Monday, December 06, 2004

Formation of Single-Issue Alliances: Blue Dogs and Red Herrings

An article in the NYTimes this morning covers the story of some currently active soldiers suing the federal government over the newly implemented "stop-loss" policy. What's clear is that people from various ideological points of departure are coming together to protest this policy.

The lawyers, from the Center for Constitutional Rights, representing the soldiers are unabashedly anti-war. The soldiers aren't necessarily, and one is explicitly not, anti-war. For one of the soldiers, Mr.Qualls, it's simply an issue of honor and fairness, and the government isn't holding up its end of the deal.

Asked whether antiwar forces were instigating this lawsuit, Mr. Lobel, who like his co-counsel describes himself as openly opposed to the war in Iraq, laughed and said no. The soldiers and their families came on their own, he said.

"They were desperately looking for some way to solve their situations, and it looks like most of the people they found who were trying to counsel or represent people in their situation were antiwar people," Mr. Lobel said. "But to me, the most interesting aspect of this whole thing is that it's not a question of antiwar or pro-war. It's not a question of red states or blue states. This stop-loss question is just about fairness."

Mr. Qualls may have to go back to his post. He is the only plaintiff who has revealed his identity, which obviously could be very dangerous in an already dangerous environment.
"The other thing," Mr. Qualls said, "is you've got thousands of people over there in the same situation as me and somebody's got to do something. Why not have it be me? I can't worry about what people will say."
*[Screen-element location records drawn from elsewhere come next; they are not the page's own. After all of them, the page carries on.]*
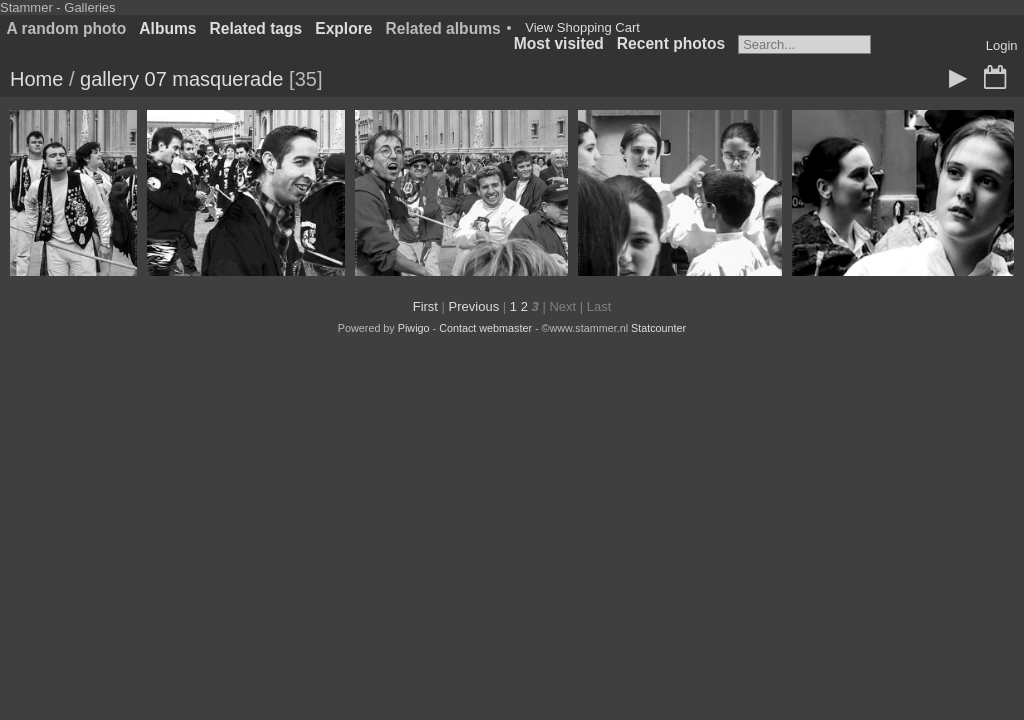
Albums (167, 28)
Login (1002, 45)
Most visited (559, 43)
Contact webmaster (485, 328)
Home (36, 79)
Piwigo (414, 328)
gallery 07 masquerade (181, 79)
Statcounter (658, 328)
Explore (343, 28)
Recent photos (671, 43)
Mr. Qualls is due back at his radio post on a base north of Baghdad this coming weekend. He said he hoped a judge would issue a temporary restraining order and allow him to stay home. But if he loses, he said, he will get on that plane.

I've been thinking about coalitions and alliances between individuals and groups with fundamentally different ideological points of departure, who 1) come to similar conclusions about policy and 2) create alliances based on these conclusions. Indeed, this is how many social movements gain momentum and win more popularity. One example, the first organized anti-war movement in the United States against the Philippine-American War, was bipartisan. It contained some progressives and some extremely conservative elements who simply agreed imperialism was bad for various reasons.

But today, I'm thinking about the red/blue division. First, I personally think it's bogus, too handy of an explanation for too much. Overall, I don't find it useful, except to note what we already knew: there are geopolitical differences that are also cultural. Most of the more populated blue states were fairly split in their votes. Most of the more populated red state votes were also closely split. In fact, I think focusing on divisions in cultural/moral values is a red herring thwarting potential coalitions and alliances that could bring people together to resist the asinine policies already passed and that are surely still to be proposed.

My point is that the red/blue division obfuscates similarities such as that many people are disgruntled with the current situation. All that it shows us are some of the reasons they may disagree with the much more enlightened blue dogs (I jest). But racists and anti-racists sometimes agree on policy, such as the anti-imperialists, and liberals often support policies and divisions, unwittingly, reinscribing that which they would change. It just doesn't do to rest explanations about ideological divisions on electoral politics, or even cultural values, especially when there are alliances to be made over stop-loss, exit plans, tax plans, deficits, poverty, job creation, wal-mart, public funding for education etc.